- **Apply what you read**:
[a] From the passage below about Anthem's rate increases, list every distinct percentage figure it gives, along with what each one refers to.
[b] Please pick up the passage about Anthem's rate increases below, not the listing, and continue it from its final sentence.

- **Provided text**:
━━━━

The blasting worked, at least temporarily. Under pressure from Health and Human Services Secretary Kathleen Sebelius, Anthem agreed to delay the rate increases while independent actuaries reviewed their calculations. (Also, health reform passed.)

As I wrote at the time, Anthem’s justification for raising rates so dramatically made some sense. The company said rising health care costs and a less healthy pool of purchasers forced it to charge substantially more for policies. I also said at the time that rate hikes of some magnitude would probably happen anyway eventually. Of course, the White House was not interested in these caveats, which would have been clutter to its public relations campaign to emphasize the dire need for reform.

Well, earlier this week the California department of insurance released the report from those independent actuaries. The 145-page document is here, but here’s my one-paragraph summary:

Anthem used some bad math to calculate its rates, which the company is calling “miscalculations.” Since the new federal regulations are mostly years away, the only major state regulation that applies to Anthem’s rates now concerns its “medical loss ratio.” This is the percentage of premiums that are spent on medical care and in California, it must be 70% in the individual market. The actuaries – who spent a total of 500 hours analyzing Anthem’s books – said the company didn’t need to hike its rates as high as it claimed in order to keep its MLR above 70%. But after correcting the math, the actuaries said major – if somewhat lower – rate hikes were still necessary. While Anthem originally said it needed to raise rates in the individual California market an average of 25%, the actuaries said it only need to hike rates an average of 15%.

━━━━

- **Information provided**:
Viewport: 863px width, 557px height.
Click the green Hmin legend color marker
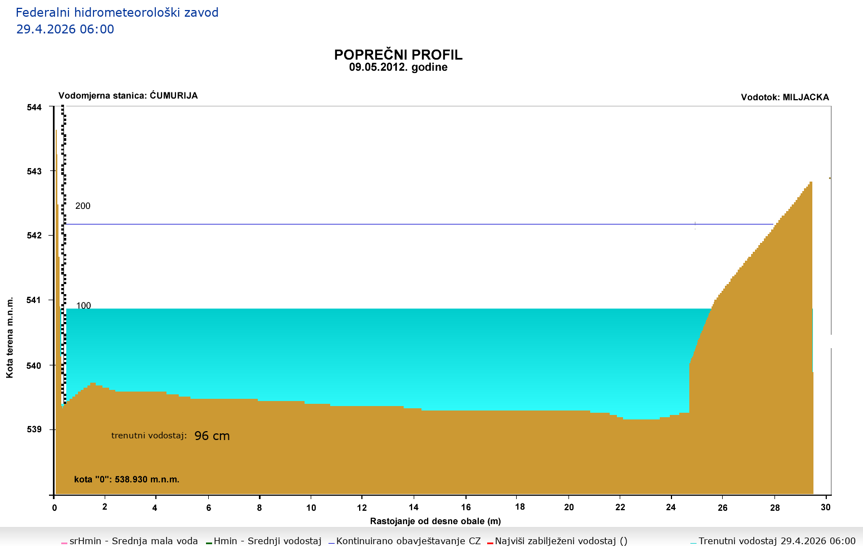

━━━━

- **Exercise responses**:
[a]
- 70%: the medical loss ratio required in California's individual market, meaning the share of premiums that must be spent on medical care
- 25%: the average rate increase Anthem originally said it needed in the individual California market
- 15%: the average rate increase the actuaries said was actually needed

[b]
It’s impossible to know at this point whether Anthem intentionally fudged its original math, but keep in mind, this a company whose sole business is measuring risk and setting premiums. They should be better mathematicians. The actuaries found, for instance, that the company double-counted the impact of the aging, a central variable in calculating insurance risk. The company also over-stated the underlying trend of rising medical costs. Anthem now says it is withdrawing its proposed rate increases and will come back with revised numbers later this month.

But the actuaries’ report also included these bullet points.

* We have no concerns in how Anthem structures their rates
* We have no concerns in how Anthem makes area rating
adjustments
* We have no concerns regarding Anthem’s use of underwriting
rating tiers.
* We have no concerns regarding Anthem’s age/gender slope for
making rates
* We have no concerns with Anthem’s use of or selection of
deductible leveraging factors
* We have no concerns with Anthem’s selection of lapse rate
assumptions. We question whether the currently proposed and
requested rate increases would results in comparable lapses. We
confirmed that these lapse assumptions were consistent with
Anthem’s recent lapse study.
* We have no concerns about the claims data used by Anthem in
projections, and were able to reconcile claims data to that shown in
their General Ledger.

In other words, Anthem screwed up enough that their proposed rate hikes were substantially overstated. But the company is not using bad formulas or misleading claims data to come up with their rate increases. So the actuaries report is clearly bad for Anthem, but not a death sentence.

Still, as it did earlier, the Obama Administration is using the Anthem case to apply pressure to the industry. Sebelius has called on governors and state insurance commissioners to examine the practices of Wellpoint, Anthem’s parent company, in all states. More reviews will likely happen and more “miscalculations” could be uncovered. Insurers are on notice.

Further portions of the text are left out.